Now, to After Life (Netflix, from Friday 24 April), which is not for me. Again it feels necessary to set out a stall: I am one of those males who is irreparably damaged by watching The Office at a formative age. My speaking-voice intonation is Brentian. I can only talk to many of my friends through disfigured Office quotes. I liked The Office in a way that eclipsed part of my personality for ever. For a militaristic Office fanboy, observing Gervais’s post-Office output is like watching him pull all the threads from it, one by one, then rebuild it, but wrongly. First there was Extras, which was good but seemed like a fundamental misinterpretation of the prior material (“People liked the cringe bits, so give them nothing but the cringe bits!”); then Life’s Too Short (“Give them the celebrity bits from Extras! But he can’t reach things!”); then Derek, (“People liked the saccharine bits, so give them the saccharine bits!”). After Life continues along those well-worn lines, in a way that says: “This is what Ricky Gervais does now. Stop going on about The Office. It ended 17 years ago. Grow up.”

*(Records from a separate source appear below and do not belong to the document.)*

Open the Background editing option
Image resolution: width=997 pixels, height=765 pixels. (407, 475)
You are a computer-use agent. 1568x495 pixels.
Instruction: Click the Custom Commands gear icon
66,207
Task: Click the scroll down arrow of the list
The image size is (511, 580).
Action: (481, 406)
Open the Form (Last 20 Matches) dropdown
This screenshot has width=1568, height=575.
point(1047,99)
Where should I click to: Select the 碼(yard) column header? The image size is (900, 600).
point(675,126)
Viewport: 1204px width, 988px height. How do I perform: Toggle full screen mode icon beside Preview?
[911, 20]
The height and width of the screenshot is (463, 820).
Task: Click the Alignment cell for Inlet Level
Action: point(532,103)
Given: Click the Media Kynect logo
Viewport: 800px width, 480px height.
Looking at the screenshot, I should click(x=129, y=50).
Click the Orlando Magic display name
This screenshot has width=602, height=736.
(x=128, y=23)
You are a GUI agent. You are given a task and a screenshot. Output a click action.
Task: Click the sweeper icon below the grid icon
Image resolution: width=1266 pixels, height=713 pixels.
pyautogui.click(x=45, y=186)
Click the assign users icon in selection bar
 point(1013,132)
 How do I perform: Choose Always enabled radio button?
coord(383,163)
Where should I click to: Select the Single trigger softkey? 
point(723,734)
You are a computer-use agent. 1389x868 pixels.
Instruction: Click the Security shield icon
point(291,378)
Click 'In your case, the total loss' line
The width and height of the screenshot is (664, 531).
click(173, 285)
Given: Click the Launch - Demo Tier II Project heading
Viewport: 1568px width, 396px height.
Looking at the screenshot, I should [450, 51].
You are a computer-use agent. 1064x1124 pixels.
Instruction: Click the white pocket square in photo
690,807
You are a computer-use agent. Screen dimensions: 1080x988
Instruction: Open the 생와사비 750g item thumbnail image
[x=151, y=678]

But then it’s not about me, is it? In taking this path, Gervais has gone from career strength to career strength. If I were still a long-haired teenage rock kid I would accuse him of “selling out”, but that’s not quite true: he simply moved on without me, and on to arenas full of people who think Derek is good, and that’s fine. He is never going to make The Office again. That’s fine, too.
So the new series of After Life, then, which builds on the successful formula of the first: Ricky Gervais (“Tony”) is sad, still, because his wife died, and he keeps staring off into the middle distance, and his friends sort-of rally round him, and then occasionally he will lose his temper, and that’s him coping. He has got a dog, look. He does all the Gervaisian bits you like: the sotto voce notes to self, the “Oh for fuck’s …”, the end-of-sentence “so”. All the tricks you love, stretched tight over a sleepy village grief drama.
For someone who desperately wants Gervais to be what he once was, it is difficult to watch: he is a comedian who so deftly skirts the perfect edges of coal black humour that it is a bit of a waste to see him do tender, and the best bits in After Life are when he tries to be funny instead of sincere (a scene in the first episode, which is just Gervais and Roisin Conaty riffing, is pure back-of-a-gig material, and it’s brilliant for it). So for those who left Gervais behind two or three sitcoms ago, this will not win them back. But for the legion of new-money Gervais fans who I absolutely don’t and never will understand, here you go. He’s doing that thing again that you like.